22
votes

I am a new user with SVN, and I meet a problem on SVN commit command.

I use TortoiseSVN 1.6.6, and Ubuntu Subversion image with WMware as server.

I did create a repository on SVN server, and I can easily checkout files from the repository, but commit.

When I do commit, it always shows the problem.

Command: Commit  
Error: Commit failed (details follow):  
Error: Authorization failed  
Finished!:   

This problem only shows at local client with SVN server repository on VM. I tried creating repository on local machine with TortoiseSVN, and it is no problem on Commit. I also tried a working copy on server machine, it is no problem on Commit also.

Did anybody experience this issue? It is not any problem on Checkout from VM SVN server but it shows trouble on local client commit to VM server.

Should anything need to be setup I missed to do it?

11
This question's old but I'll add my 2 cents because I recently had this problem. My issue was the way I checked the repository out. I inadvertently used svn://example.com/Repo instead of svn+ssh://[email protected]/Repo as the source, and the anonymous checkout worked fine, but I was unable to commit. If I'd made sure I'd checked it out the same way as I was doing on other systems I wouldn't have had a problem but I didn't. Might be worth checking if this is your problem: compare the repo source between working and nonworking and see if there is anything obviously amiss.Wug

11 Answers

17
votes

It's the authorization that failed. That means the first step, the authentication was successful.

So: the username/password is correct and was accepted by your server. But then that user wasn't allowed to access the path/resource.
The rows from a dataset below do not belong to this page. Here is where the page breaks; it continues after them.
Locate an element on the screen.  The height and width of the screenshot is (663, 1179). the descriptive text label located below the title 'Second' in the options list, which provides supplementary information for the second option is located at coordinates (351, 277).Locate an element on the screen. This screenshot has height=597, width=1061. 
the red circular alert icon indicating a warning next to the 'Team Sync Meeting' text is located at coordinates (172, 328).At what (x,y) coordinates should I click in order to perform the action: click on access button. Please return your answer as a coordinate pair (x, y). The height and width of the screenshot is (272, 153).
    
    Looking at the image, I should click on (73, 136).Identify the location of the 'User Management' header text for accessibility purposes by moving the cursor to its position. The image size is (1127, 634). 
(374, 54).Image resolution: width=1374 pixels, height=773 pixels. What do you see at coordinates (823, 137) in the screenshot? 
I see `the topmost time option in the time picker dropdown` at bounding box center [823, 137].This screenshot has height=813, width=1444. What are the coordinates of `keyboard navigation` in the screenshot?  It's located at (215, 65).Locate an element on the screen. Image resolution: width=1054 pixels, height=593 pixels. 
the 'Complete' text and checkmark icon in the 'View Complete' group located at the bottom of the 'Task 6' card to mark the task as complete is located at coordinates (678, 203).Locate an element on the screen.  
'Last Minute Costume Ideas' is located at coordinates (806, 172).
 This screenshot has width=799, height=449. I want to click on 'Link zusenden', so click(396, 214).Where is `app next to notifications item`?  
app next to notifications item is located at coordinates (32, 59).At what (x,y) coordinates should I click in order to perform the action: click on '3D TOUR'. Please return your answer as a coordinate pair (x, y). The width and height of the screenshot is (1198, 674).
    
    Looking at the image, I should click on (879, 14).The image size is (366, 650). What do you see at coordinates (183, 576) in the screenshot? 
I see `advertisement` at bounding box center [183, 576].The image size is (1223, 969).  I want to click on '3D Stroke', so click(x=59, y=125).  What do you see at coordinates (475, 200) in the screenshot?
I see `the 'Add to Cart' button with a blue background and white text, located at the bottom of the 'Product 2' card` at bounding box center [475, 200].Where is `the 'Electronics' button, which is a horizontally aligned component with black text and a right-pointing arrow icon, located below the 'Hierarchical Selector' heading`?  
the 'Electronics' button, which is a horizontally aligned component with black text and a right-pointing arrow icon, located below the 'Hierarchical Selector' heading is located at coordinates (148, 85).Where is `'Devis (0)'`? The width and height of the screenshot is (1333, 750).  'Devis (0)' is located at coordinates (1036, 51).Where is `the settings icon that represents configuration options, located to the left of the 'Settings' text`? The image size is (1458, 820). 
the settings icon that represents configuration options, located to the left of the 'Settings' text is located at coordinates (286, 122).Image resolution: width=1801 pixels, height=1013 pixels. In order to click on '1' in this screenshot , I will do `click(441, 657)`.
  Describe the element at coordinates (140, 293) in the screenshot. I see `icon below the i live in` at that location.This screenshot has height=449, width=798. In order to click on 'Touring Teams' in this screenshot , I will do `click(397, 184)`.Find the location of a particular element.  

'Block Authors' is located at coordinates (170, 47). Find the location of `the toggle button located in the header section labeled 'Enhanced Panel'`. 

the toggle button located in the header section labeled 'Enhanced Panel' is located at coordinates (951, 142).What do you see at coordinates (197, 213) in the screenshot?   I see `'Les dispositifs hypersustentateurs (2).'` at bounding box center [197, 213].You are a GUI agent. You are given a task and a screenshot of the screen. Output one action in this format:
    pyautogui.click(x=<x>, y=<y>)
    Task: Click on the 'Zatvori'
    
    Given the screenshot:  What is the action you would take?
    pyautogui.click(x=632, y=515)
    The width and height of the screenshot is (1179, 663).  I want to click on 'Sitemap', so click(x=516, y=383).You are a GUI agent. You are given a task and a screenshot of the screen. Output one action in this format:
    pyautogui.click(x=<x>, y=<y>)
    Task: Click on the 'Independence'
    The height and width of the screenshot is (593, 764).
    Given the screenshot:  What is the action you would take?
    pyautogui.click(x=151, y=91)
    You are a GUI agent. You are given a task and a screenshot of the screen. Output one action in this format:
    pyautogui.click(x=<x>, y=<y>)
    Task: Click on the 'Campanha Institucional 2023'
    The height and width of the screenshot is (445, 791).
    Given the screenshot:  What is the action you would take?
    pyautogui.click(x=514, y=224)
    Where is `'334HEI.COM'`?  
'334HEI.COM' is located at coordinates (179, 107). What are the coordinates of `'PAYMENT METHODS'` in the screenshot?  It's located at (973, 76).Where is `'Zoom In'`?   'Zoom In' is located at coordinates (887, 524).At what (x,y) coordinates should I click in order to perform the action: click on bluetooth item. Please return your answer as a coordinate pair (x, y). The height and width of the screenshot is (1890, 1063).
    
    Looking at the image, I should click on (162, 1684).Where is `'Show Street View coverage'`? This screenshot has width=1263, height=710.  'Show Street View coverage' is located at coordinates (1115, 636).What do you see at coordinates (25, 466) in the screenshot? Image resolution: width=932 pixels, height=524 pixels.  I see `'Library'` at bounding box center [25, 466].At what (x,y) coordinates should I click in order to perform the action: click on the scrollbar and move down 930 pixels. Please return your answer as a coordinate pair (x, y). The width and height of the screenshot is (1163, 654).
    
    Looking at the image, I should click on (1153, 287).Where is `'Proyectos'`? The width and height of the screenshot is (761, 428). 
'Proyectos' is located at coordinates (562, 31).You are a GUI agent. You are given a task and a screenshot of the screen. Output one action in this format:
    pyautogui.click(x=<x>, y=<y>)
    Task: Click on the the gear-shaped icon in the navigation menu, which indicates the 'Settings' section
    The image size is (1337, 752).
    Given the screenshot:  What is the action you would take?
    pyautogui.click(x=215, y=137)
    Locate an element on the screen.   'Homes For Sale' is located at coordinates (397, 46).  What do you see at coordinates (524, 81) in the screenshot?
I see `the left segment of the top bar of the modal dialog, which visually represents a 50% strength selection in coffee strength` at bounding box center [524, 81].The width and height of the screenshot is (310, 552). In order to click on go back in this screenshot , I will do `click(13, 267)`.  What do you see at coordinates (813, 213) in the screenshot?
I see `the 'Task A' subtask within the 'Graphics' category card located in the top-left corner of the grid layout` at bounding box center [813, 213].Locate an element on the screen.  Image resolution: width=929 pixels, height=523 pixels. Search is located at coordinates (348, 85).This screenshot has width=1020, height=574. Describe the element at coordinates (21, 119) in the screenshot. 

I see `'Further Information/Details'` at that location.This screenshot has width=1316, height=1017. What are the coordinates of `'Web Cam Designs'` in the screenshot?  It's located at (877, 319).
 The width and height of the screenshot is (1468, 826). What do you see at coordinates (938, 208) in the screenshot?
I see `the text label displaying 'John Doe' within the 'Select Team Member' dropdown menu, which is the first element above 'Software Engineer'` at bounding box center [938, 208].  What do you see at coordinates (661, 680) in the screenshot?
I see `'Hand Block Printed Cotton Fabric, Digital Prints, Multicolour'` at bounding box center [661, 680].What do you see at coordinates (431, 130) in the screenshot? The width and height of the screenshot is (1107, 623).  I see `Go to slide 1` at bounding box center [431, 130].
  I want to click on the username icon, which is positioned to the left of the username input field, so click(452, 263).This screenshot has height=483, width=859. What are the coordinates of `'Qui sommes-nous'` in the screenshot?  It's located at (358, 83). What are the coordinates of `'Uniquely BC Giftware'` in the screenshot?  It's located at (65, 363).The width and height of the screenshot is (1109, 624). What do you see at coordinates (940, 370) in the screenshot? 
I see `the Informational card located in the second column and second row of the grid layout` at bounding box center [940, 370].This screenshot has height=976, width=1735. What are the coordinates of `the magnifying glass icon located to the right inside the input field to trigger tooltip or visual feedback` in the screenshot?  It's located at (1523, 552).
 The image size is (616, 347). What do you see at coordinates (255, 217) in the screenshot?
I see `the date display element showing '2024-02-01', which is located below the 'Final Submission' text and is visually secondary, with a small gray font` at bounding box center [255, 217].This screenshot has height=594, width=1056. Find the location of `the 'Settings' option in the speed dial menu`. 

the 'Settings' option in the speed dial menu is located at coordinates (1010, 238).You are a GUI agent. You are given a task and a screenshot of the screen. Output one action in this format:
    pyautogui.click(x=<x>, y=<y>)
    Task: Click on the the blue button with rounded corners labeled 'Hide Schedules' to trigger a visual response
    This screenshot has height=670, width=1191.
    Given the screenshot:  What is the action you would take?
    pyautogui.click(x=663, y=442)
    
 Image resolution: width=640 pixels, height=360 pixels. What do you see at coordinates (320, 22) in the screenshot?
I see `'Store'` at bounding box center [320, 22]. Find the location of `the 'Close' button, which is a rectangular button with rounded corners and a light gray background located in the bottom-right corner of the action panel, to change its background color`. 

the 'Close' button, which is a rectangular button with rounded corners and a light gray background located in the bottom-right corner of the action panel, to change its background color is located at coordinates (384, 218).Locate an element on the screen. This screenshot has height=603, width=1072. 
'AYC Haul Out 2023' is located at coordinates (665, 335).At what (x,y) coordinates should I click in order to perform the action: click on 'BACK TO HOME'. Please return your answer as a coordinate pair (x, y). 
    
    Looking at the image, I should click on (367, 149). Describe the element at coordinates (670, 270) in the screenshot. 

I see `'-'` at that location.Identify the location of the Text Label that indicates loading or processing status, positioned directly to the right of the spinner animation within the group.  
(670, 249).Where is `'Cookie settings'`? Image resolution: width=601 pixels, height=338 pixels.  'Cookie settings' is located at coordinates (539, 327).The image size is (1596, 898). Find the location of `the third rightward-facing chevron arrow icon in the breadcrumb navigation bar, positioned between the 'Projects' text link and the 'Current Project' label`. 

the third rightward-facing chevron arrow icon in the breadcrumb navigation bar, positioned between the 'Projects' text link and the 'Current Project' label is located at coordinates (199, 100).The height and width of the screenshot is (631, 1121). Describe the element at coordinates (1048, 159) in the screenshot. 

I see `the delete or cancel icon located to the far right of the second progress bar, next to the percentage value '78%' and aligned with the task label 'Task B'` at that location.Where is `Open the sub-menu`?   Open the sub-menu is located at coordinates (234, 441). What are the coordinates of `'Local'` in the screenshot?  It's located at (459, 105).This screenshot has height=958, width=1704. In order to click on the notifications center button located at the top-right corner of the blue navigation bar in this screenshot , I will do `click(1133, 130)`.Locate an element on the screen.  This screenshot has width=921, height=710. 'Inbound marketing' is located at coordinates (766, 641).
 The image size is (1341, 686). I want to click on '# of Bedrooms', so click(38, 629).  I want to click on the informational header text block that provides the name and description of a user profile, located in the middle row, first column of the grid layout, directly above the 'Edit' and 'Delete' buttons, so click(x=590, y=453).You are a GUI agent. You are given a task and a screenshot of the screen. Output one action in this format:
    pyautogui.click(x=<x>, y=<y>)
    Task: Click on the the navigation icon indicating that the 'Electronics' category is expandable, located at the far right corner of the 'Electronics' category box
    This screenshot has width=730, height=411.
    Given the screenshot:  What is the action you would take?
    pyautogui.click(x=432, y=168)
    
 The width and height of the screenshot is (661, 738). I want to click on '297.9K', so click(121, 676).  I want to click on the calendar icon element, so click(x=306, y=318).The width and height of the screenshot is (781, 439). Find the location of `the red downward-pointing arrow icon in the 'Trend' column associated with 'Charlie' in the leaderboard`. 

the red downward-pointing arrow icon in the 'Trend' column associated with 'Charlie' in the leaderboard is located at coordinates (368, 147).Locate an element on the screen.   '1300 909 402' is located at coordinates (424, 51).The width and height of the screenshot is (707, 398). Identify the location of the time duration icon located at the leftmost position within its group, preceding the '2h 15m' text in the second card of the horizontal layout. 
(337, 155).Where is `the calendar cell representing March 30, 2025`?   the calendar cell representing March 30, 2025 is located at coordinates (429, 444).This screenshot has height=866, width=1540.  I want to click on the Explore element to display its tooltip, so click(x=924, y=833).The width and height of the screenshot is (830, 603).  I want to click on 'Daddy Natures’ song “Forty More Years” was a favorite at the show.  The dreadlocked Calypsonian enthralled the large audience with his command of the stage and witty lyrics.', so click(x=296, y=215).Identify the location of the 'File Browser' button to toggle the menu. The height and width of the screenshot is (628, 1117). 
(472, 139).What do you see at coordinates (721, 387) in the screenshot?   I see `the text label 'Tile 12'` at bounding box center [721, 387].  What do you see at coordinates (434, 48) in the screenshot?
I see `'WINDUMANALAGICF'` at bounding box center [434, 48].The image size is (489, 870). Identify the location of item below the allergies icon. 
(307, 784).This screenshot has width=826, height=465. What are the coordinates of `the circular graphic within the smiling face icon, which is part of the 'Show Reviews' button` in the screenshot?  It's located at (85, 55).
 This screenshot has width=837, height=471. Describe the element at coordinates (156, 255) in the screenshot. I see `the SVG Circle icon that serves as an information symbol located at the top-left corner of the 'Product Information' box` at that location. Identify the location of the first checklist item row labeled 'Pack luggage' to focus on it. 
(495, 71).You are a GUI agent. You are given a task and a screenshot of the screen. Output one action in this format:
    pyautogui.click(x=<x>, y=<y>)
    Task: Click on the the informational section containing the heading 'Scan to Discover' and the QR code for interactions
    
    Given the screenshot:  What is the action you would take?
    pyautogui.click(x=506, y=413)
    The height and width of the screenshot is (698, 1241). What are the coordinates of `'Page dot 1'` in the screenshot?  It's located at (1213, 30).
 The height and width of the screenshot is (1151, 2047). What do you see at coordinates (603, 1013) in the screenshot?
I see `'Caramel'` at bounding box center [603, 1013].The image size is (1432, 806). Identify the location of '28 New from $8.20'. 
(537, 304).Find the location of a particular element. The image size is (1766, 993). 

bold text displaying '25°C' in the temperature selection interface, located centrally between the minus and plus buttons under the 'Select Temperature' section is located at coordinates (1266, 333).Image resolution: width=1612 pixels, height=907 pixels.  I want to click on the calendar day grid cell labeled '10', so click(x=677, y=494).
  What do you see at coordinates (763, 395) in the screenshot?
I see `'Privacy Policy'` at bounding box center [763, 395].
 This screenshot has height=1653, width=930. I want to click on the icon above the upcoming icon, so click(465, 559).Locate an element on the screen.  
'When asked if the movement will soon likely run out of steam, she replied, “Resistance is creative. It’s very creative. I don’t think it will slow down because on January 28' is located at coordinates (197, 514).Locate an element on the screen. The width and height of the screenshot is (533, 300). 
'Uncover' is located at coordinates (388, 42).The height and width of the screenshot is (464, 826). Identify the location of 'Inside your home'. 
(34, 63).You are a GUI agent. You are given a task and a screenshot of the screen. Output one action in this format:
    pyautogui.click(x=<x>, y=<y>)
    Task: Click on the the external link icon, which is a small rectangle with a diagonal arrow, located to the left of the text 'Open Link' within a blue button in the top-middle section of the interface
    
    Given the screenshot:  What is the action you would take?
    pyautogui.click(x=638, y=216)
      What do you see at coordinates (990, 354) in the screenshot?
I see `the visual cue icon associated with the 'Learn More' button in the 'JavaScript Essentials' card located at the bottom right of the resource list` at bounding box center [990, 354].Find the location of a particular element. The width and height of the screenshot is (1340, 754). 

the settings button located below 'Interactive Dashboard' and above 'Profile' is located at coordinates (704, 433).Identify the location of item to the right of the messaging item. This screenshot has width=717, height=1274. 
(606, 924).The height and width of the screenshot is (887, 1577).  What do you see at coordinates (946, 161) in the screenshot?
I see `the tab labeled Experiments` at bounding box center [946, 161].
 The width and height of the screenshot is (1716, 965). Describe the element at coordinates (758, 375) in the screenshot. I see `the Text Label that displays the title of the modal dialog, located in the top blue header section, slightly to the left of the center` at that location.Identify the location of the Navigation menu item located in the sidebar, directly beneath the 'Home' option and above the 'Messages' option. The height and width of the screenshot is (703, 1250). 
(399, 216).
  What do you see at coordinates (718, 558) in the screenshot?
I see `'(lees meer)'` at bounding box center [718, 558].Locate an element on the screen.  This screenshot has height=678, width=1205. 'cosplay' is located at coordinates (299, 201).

check your path based authorization file (conf/authz) and make sure that user has the rights.

16
votes

For me it was because of server migration. In svnserve.conf I forgot to uncomment:

auth-access = write
password-db = passwd
6
votes

If the server is using svnserve to serve the repository (which means you are using a svn:// URL) then you should check the file conf/svnserve.conf in the repository. The default configuration allows anonymous read, but only authenticated write accesses IIRC.

4
votes

My experience was similar to bluebrother I'd created a new repository correctly but hadn't setup the users properly. It let me Checkout but not Commit

Edit repoLocation/conf/svnserve.conf and uncomment the line

password-db = passwd

Edit repoLocation/conf/passwd and add a username and password to passwd for example

tim = password

4
votes

I had the exact same issue with RapidSVN (or when using svn commit from the CLI). The issue turned out that I was checking out the repo using the Anonymous Subversion Access (the svn:// link):

svn checkout svn://svn.r-forge.r-project.org/svnroot/rsitesearch/

But when using this link for the repo you cannot commit changes. So the solution was to use the svn+ssh:// link allowing Developer Subversion Access via SSH:

svn checkout svn+ssh://[email protected]/svnroot/rsitesearch/

With other SVN services, the correct link for commit could be https://. Actually I have better experience with the https:// checkout, so try that first.

Now svn commit should work as expected.

(This is the same solution as the one suggested by Wug in the comment to the OP.)

3
votes

First of all, can you browse the repository from Tortoise? If you can, then the user account you are accessing the repository with doesn't have write (=commit) rights.

If you can neither browse not commit: It could be that Tortoise has stored the wrong authentication data on your client. I think it should ask for the credentials again in that case, but maybe it doesn't. Try this:

  1. Open your Start menu, go to the TortoiseSVN group

  2. Click "TortoiseSVN settings"

  3. Go to "Saved data"

  4. Click "Clear" in "Authentication data"

Tortoise will then forget all stored passwords, and should ask you again next time you try to access the VM.

3
votes

If you are using svnserve to provide SVN access (i.e. your repository url looks like svn://server/repo), make sure your server is allowing write access. In some installations, the server is started with read-only access by default:

# The -R option enforces read-only access, i.e. write operations to the
# repository (such as commits) will not be allowed.
SVNSERVE_OPTIONS="-d -R -r /srv/svn/repos"
2
votes

Check out your files using http protocol instead of svn protocol. I had the same issue as I was checking out the files using svn:// protocol. Later I changed the protocol to http:// and everything started working normal.

0
votes

Also, double check that the actual repository on the server has the correct file permissions to be written to by the server process (either svnserve or Apache). It's probably okay since you were able to create the repository in other ways, but it's worthwhile to check just in case.

0
votes

note: I use sasl, and I found out the hard way that it's case sensitive, and expects lowercase usernames; i.e. "username123" won't match "USERNAME123" in your authz file, albeit they are spelled the same, so maybe check to make sure your usernames are lowercase (in your authz file)

0
votes

It happened to me too. @Stefan is right. In [repo]/conf/svnserve.conf we can read:

If you don't specify an authz-db, no path-based access control is done.
Uncomment the line below to use the default authorization file.

just over authz-db = authz. So, just uncomment this, bring to an authorization failure.